In the mid-70s popular computer book "Computer Lib / Dream Machines," Ted Nelson wrote about the creation of the Mona Lisa image: "The painting was divided into 100,000 brightness-measured spots by H. Philip Peterson of Control Data Corp.; then each dot was make into a square of overprinted letters on the printing device. The program allowed 100 levels of grey."
|This is picture of an original Control Data Corporation (CDC) printout of the Mona Lisa image, as loaned by the The Computer Museum's History Center to an exhibit at the Vintage Computer Festival 2.0. Photo courtesy of Jim Willing.|
This image was produced by CDC's graphics division in Burlington, MA, formerly Digigraphics. The image is produced on a vector plotter, not a printer. CDC gave them away as promotional items.
In the early 70s, these sorts of images appeared in the ham radio community, sent from ham to ham via radio using five-level Baudot code, not ASCII. Calling it "ASCII art" isn't quite accurate because this art pre-dates ASCII, as ASCII was first formalized by committee as early as 1961 and did not become a US government standard until 1968.
These sorts of images were created in BCD code on the IBM 1401 (introduced in 1959) and in EBCDIC on IBM 360. On the IBM 1401, in the early 60s, there was a woman generated by a program named EDIE or EDITH. Her clothes could be removed in stages depending on the state of front-panel "sense" switches. Sense switch B changed her to dress to a halter-top and short skirt. Switch C turned it to a tiny bikini. Switch D was the bikini with a "modesty panel" that said something like "Sorry, there are some things you can't do even with an IBM 1401" or "Contrary to popular opinion, even IBM can't do everything!". Switch E changed it to a fully nude Edith, with a caption "See, you really can do anything with an IBM 1401." This image was also available on the Univac 1004 in the early 60s.

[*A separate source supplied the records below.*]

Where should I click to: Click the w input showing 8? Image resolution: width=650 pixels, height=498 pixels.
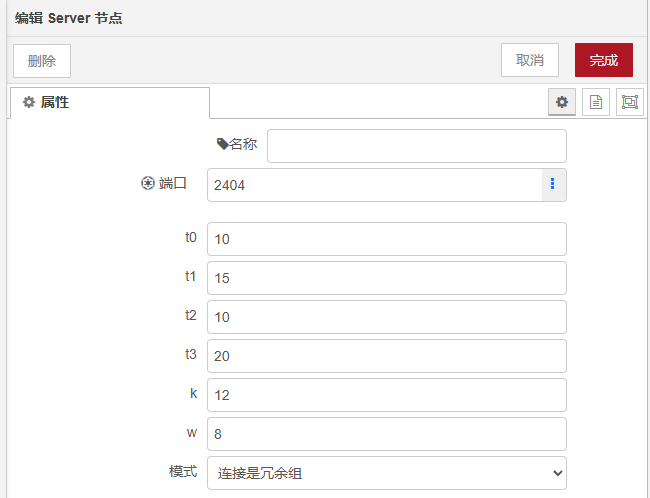coord(386,434)
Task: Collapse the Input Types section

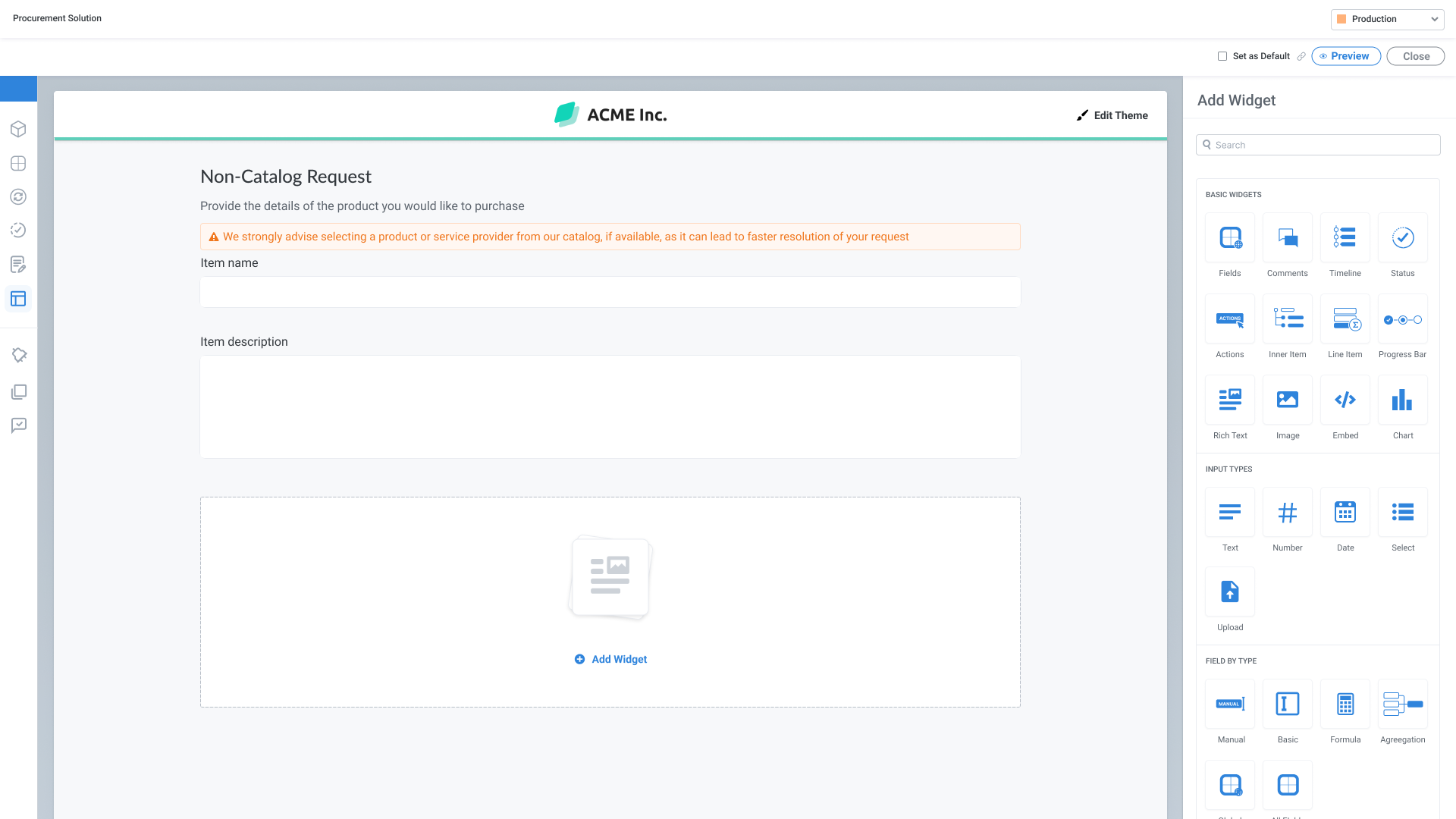Action: tap(1228, 469)
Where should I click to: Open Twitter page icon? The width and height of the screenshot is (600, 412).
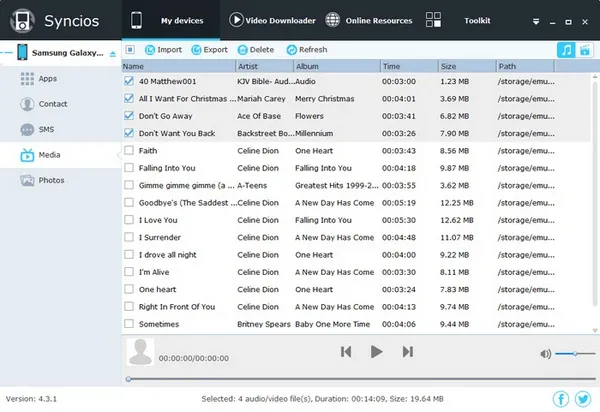(583, 399)
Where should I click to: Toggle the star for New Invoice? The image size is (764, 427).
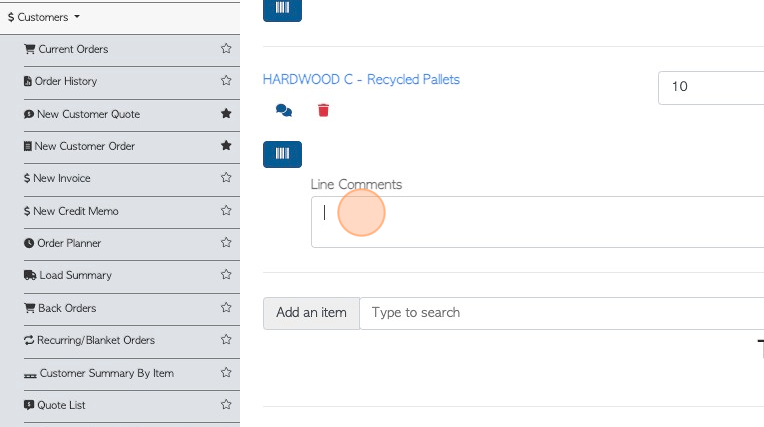click(x=226, y=177)
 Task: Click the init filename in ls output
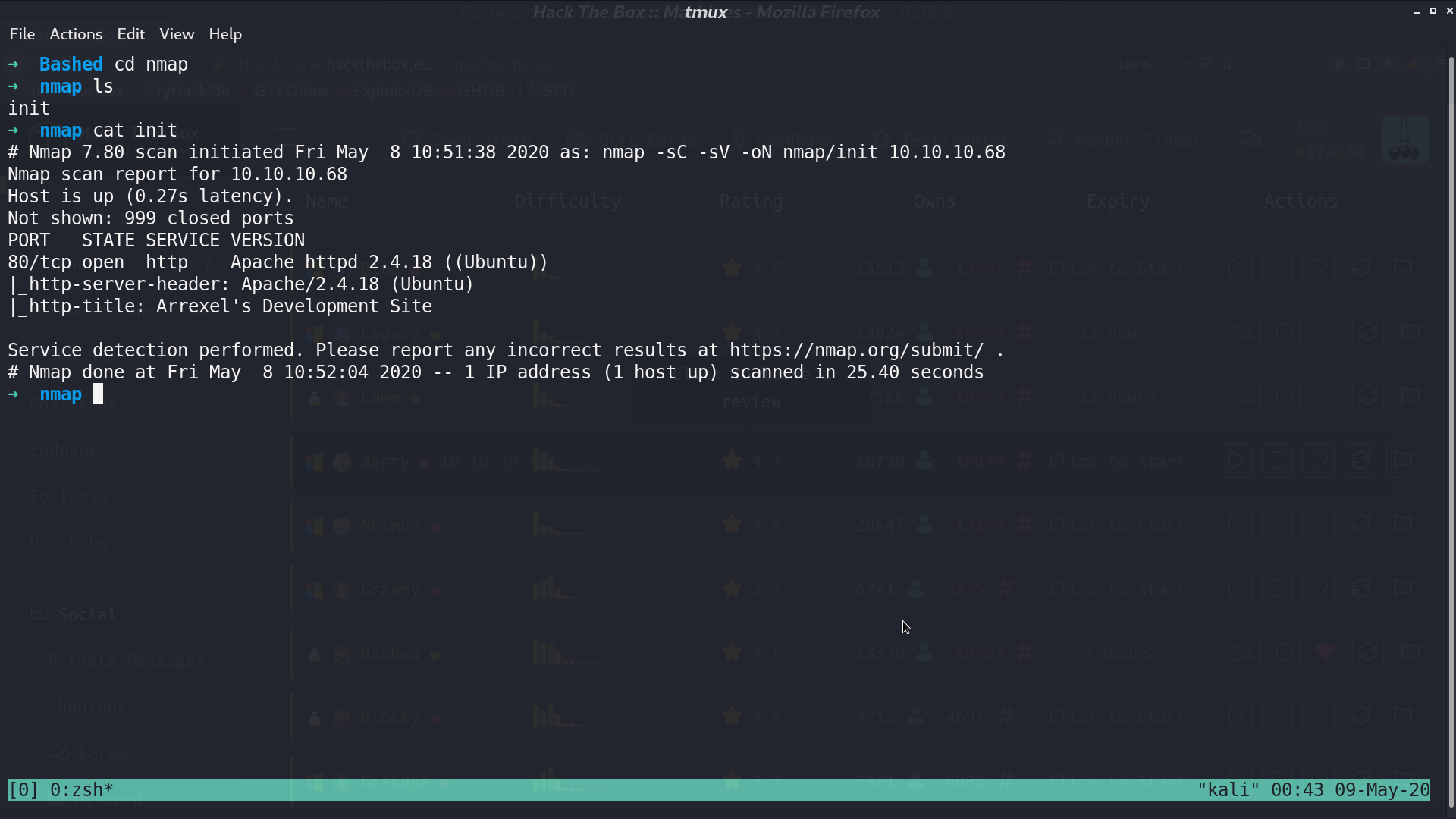point(29,108)
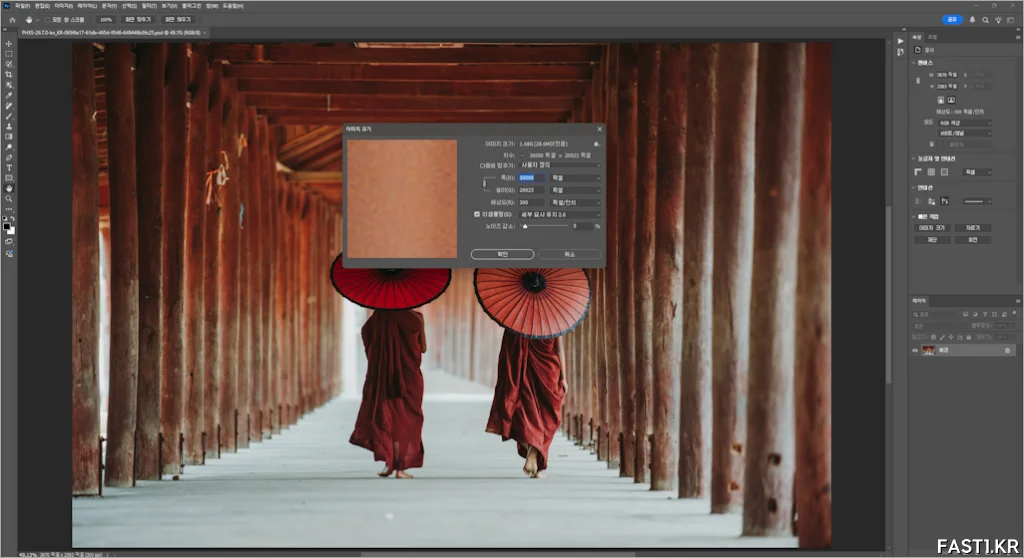Select the Pen tool

tap(9, 157)
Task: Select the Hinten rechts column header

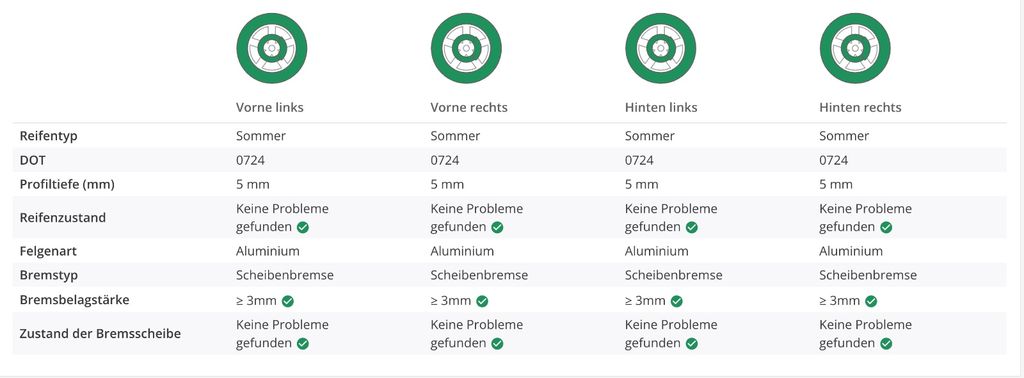Action: click(x=860, y=107)
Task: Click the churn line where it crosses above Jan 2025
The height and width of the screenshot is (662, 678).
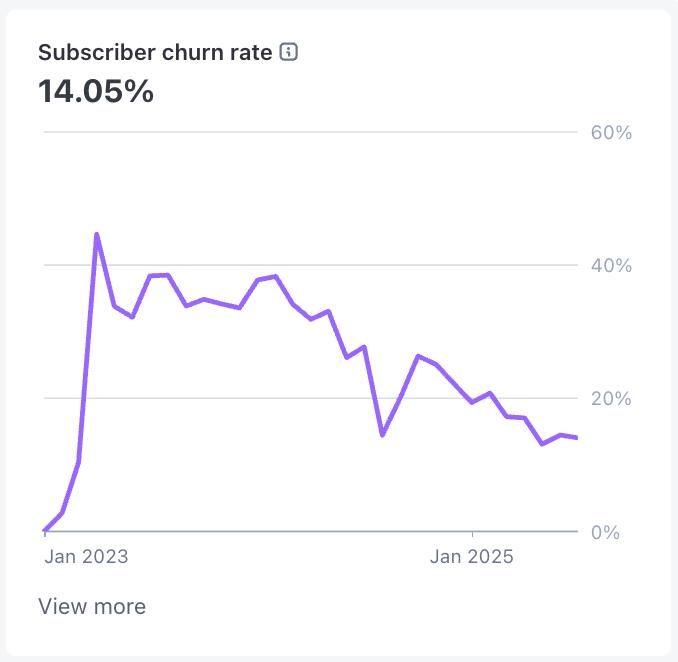Action: (473, 402)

Even earlier, this sort of art was created on Teletype networks, such as sending Christmas cards to the entire network. According to the "RTTY Handbook," which contains a chapter on RTTY art, it appeared as early as 1923.
In March 1998, I was given a box of radio teletype ASCII art by Ken Simpson. It demonstrates some interesting cross-fertilization between the computer and RTTY worlds. Some images seem unique to the RTTY world, others were clearly converted by hand or automatically from images that became more common on computers. Few of the iamges have dates, but they seem to date from the early 70s. One image is President Eisenhower, though. Ken sent many five-bit and seven-bit paper tapes that I'll try to convert to electronic form.
Paper tape art?
Was art ever made on paper tape, making patterns with the punched holes? Certainly at least block letters can be done this way. What about images in the pattern of holes on punched cards? I have vague memories of both types.
Click here for a text list of the image files I've collected so far.
I'm slowly converting all the images I have: first from ASCII to Illustrator, then through PhotoShop, then reduction in size. Some of these images show errors in the original data and/or in my program. I hope to correct these problems in the future.